Member of Folketing for Højre
- In office 1898–1901

Personal details
- Born: 15 March 1842 Aarhus, Denmark
- Died: 6 December 1907 (aged 65) Aarhus, Denmark
- Resting place: Nordre Cemetery, Aarhus, Denmark
- Spouse: Johanne Christiane Buurmeister

= Julius Høegh-Guldberg (politician) =

Danish politician (1842–1907)

Christopher Julius Emil Høegh-Guldberg (15 March 1842 – 6 December 1907) was a Danish politician and attorney general from Aarhus. He was the son of Julius Høegh-Guldberg and half-brother of Emmerik Høegh-Guldberg. Høegh-Guldberg served in numerous local organizations and pioneered work to organize farmers in Jutland. He served in the Danish Folketing for Højre from 1898 to 1901. He was made a Knight af Dannebrog in 1888 and was awarded the Order of the Dannebrog in 1897.

== Public service ==
Høegh-Guldberg eventually settled as the attorney general in Aarhus. Through his work in Aarhus he became known as an advocate for farmers and agriculture. In 1870 he was employed as the secretary in Aarhus Landboforening (English: Aarhus Farmers' Association) and in 1879 he also became a secretary in Fællesforeningen af jyske Landboforeninger (Union of Farmers' Associations in Jutland) which founding and development he was instrumental in.
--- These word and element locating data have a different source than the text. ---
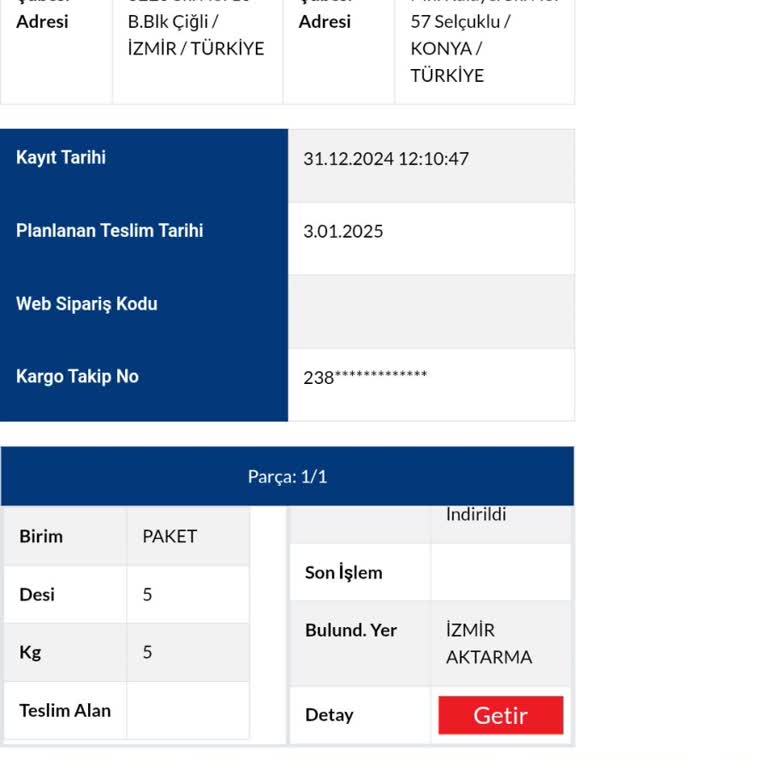
Task: Click the Bulund. Yer label
Action: point(351,630)

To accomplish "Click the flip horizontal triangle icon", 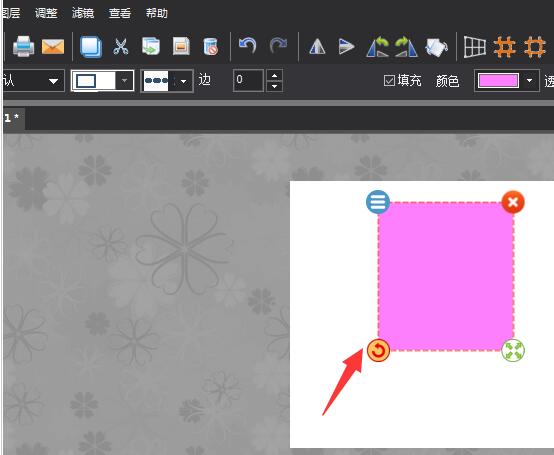I will tap(317, 47).
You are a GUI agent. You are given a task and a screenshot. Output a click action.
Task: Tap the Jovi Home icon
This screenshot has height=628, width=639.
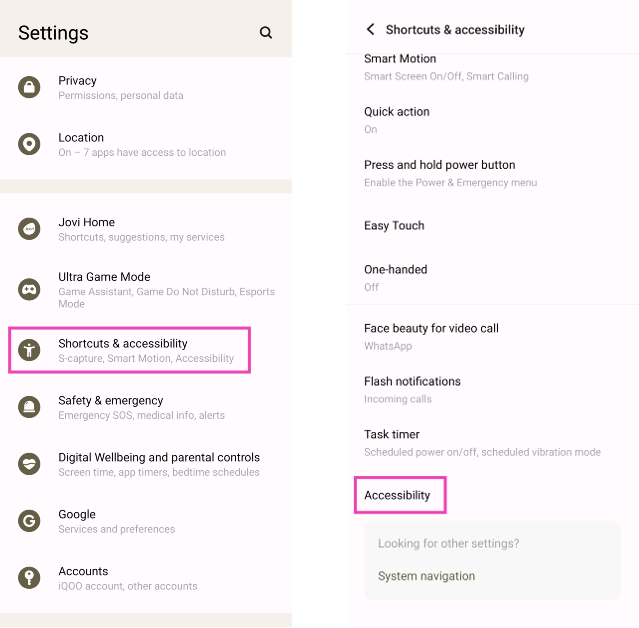click(30, 229)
Høegh-Guldberg was also secretary in Det jyske Haveselskab, Det danske Fjerkræavlerselskab (founded in 1891) and Understøttelsesforeningen for trængende jyske Landmænd og deres Efterladte (from 1881). He helped establish and organize the Farmer's Associations in Aalborg in 1883 and in Randers in 1894. He supervised churches owned by the state and in Nørrejylland he evaluated small farms for fire insurance.

He helped formulate and establish the regulations and rules for many of the organizations he was a member of and due to his administrative abilities he became one of the leading figures in the economic and political changes in Denmark through the 19th century. In 1898 Høegh-Guldberg was elected to the Danish parliament, Folketinget, where he served for Højre until 1901. In 1888 he was made Knight af Dannebrog and in 1897 he was awarded the Order of the Dannebrog.

In the last years of his life he helped organize the Danish National Exhibition of 1909.

== Personal life ==
Høegh-Guldberg graduated in 1860 from Aarhus Cathedral School and in 1867 he passed the bar. Høegh-Guldberg married Johanne Christiane Buurmeister (1846–1930) on 14 September 1870. She was the daughter of Frederik Vilhelm Buurmeister (ca. 1797–1851) and Anna Mørch Hahn (1817–1896). He died 1907 in Aarhus and was buried on Nordre Cemetery. The relief on his gravestone was created by Rasmus Andersen.